Nachdem meine Kollegin und echtes Münchner Kindl Andrea am Wochenende ihre erste Frankfurter Grie Soß gegessen und anscheinend Gefallen daran gefunden hat, war das gleich die Inspiration für den heutigen Blog-Beitrag. Als Frankforter Määdsche ist das Gericht ja quasi in meiner DNS verankert. Natürlich gibt es jede Menge Streitereien über die richtigen Kräuter, Mayonnaise oder keine, Ei oder nicht… Wenn man aber mal alle Ideologie beiseite lässt, bleibt ein wunderbar leichtes, frisches Gericht, das sich neben den Klassikern Bratkartoffeln, halbe Eier oder Tafelspitz auch super eignet zu Baked Potatoes, Grillfleisch oder Spargel (nächste Saison dann wieder). Es schmeckt einfach nach Frühling (die Saison beginnt spätestens an Ostern) und kann bis in den Herbst hinein gegessen werden.
Natürlich hat jede Familie ihr eigenes Rezept und NATÜRLICH ist das meiner Familie das einzig wahre ;-) Aber im Ernst: Damit konnte ich schon Rheinländer, Mac-Poms, Sachsen und Bayern überzeugen. Also ganz so verkehrt ist sie dann wohl nicht.
Zutaten für 2 Personen (nach Oma Marga, verfeinert durch Mama Gerlinde, gehegt und gepflegt und für gut befunden von Julia):
2 hartgekochte Eier (bei mehr Personen: Immer 1 Ei weniger als Leute)
Je ein Bund Petersilie, Schnittlauch, Kerbel, Pimpinelle
Einige Blätter Sauerampfer, Borretsch
1 Becher Joghurt (lieber etwas mehr kaufen u. je nach Konsistenz zugeben)
1 Becher Saure Sahne
stinknormaler Essig, einfaches Pflanzenöl, 1 EL mittelscharfer Senf, Salz, Pfeffer
Bei der Zubereitung tut man sich am Leichtesten mit einem Pürierstab. Puristen hacken die Kräuter, aber das muss nicht sein. Also: Kräuter von den Stängeln zupfen, grob zerkleinern. Zusammen mit den Eiern, Senf und Gewürzen pürieren. Die Masse mit Saure Sahne und Joghurt vermengen, bis die gewünschte Konsistenz entsteht. Die Grie Soß sollte breiig sein, keinesfalls flüssig oder fest - und ein schönes Grün haben. Mindestens 30 Minuten ziehen lassen. Dann nochmal abschmecken, ggf. nachwürzen. Fertig.
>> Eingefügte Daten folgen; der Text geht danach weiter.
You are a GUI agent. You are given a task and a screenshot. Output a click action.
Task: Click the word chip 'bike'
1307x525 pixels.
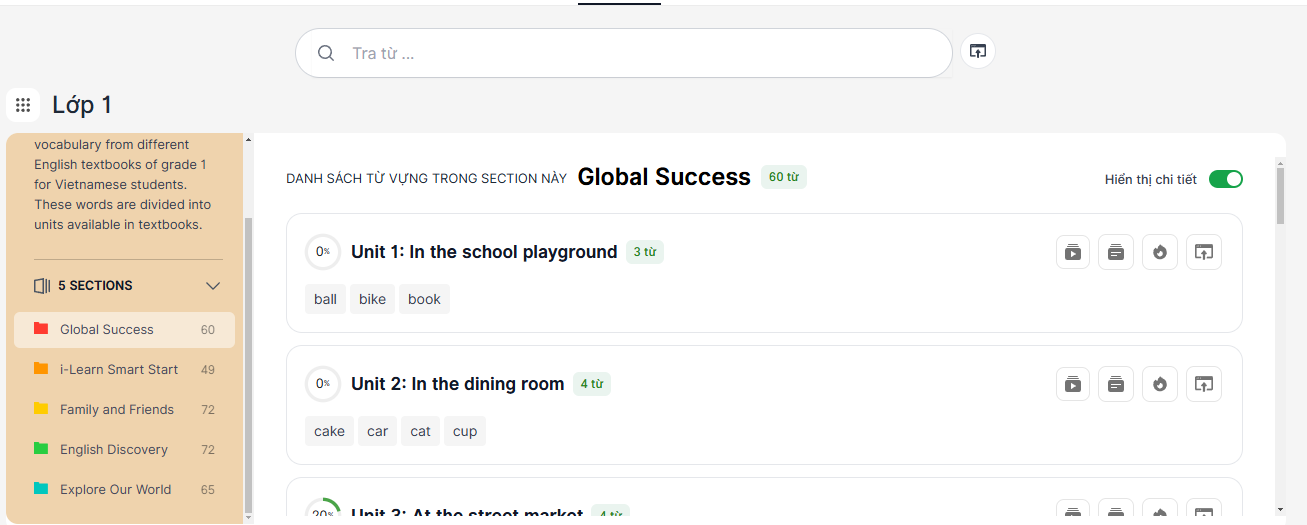tap(372, 299)
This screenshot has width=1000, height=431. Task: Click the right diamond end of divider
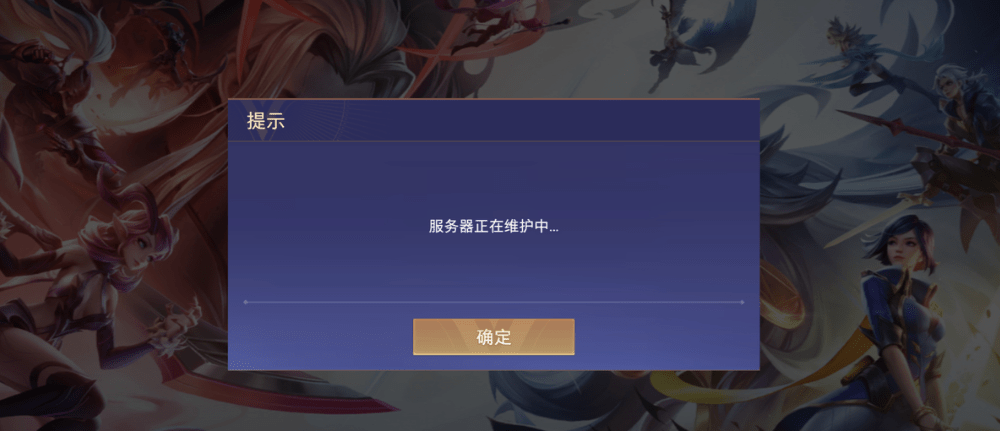pyautogui.click(x=742, y=302)
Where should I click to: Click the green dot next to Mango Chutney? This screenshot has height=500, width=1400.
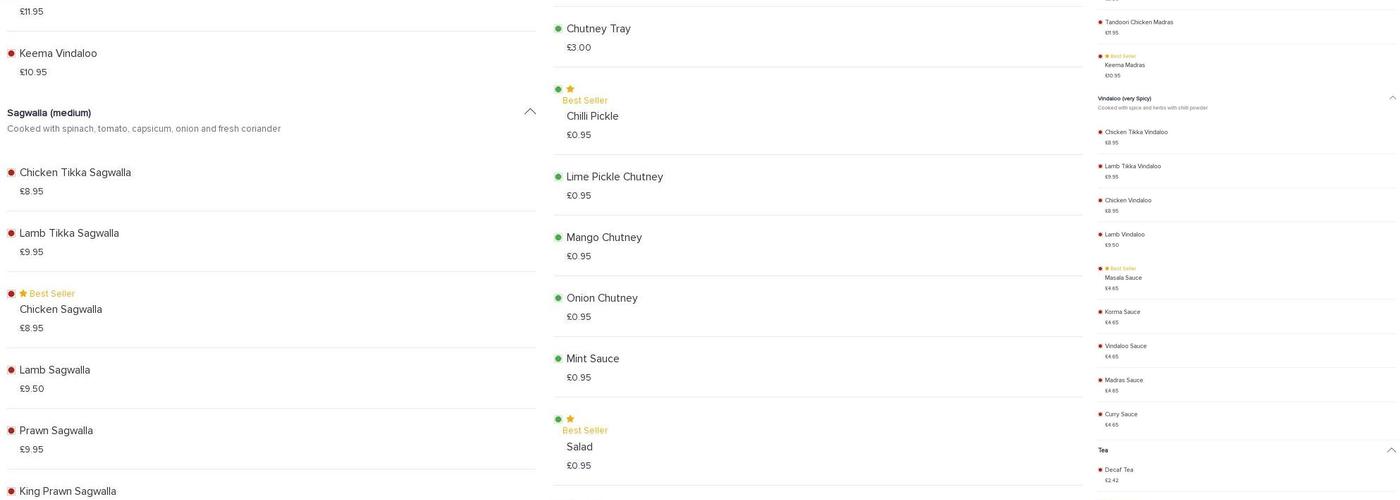point(558,238)
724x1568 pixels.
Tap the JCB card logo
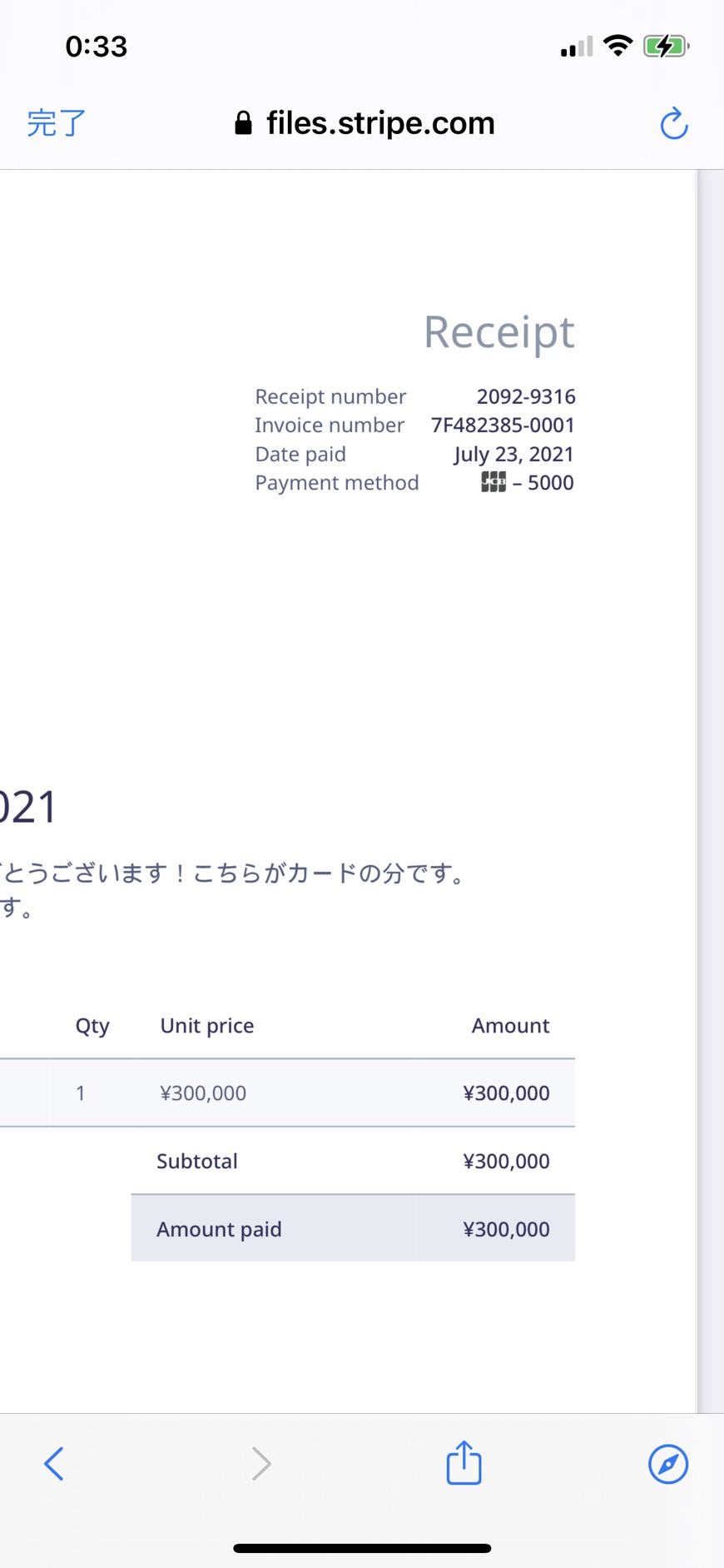pyautogui.click(x=493, y=482)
Die Kräuter stellen einen außerhalb Frankfurts manchmal vor eine Herausforderung. Aber selbst dort gibt es die fertigen Packungen. Davon unbedingt die Finger lassen, weil meist krause Petersilie in Massen drin ist und von den anderen Kräutern nur Spuren. Ich pflanze sie mittlerweile in Balkonkästen an, wobei die Kräuter sich leider nicht so schnell erholen wie wir Grie Soß essen
Auf gut sortierten Märkten bekommt man die Kräuter in der Regel aber auch. Oder man bestellt sie beim Gemüsehändler vor.
Dazu passen klassischerweise eben Tafelspitz und Salzkartoffeln, Bratkartoffeln mit 2 halben Eiern oder Schnitzel. Wir essen sie aber auch als Dip zu Rohkost, Grill- oder Ofenkartoffeln, Grillfleisch usw.
Ich hatte ja versprochen, nicht ideologisch zu werden. Aber Dill gehört wirklich niemals und unter keinen Umständen in die Grie S0ß! Sonst zieht Euch meine Oma die Ohren lang…
Und wer sie nicht selber machen mag: Die beste gibt’s im “Rad” in Seckbach (dörflicher Frankfurter Stadteil) und beim “Wagner” in Sachsenhausen.
PS: Fast hätte ich die Getränke vergessen! Natürlich ist Äppelwoi der Klassiker - kann aber bei ungeübten oder nicht-hessischen Gastessern schon mal zu Turbulenzen führen mit all den frischen Kräutern. Deshalb empfehlen sich auch ein Sauvignon Blanc oder ein Grüner Veltliner.
21.7.2010 bei 21:41
Danke nochmal für das Rezept! Ach ja, und der Zimmermann setzt dem Ganzen natürlich noch das Krönchen auf! Als “Hessin ehrenhalber” muss ich das jetzt bald nachkochen. Und wenn ich das nächste Mal in Frankfurt bin, werde ich dem Wagner in Sachsenhausen mal einen Besuch abstatten. Also: Es gilt die “Ehren-Hessen-Würde” zu verteidigen! Deswegen ran an die Kräuter!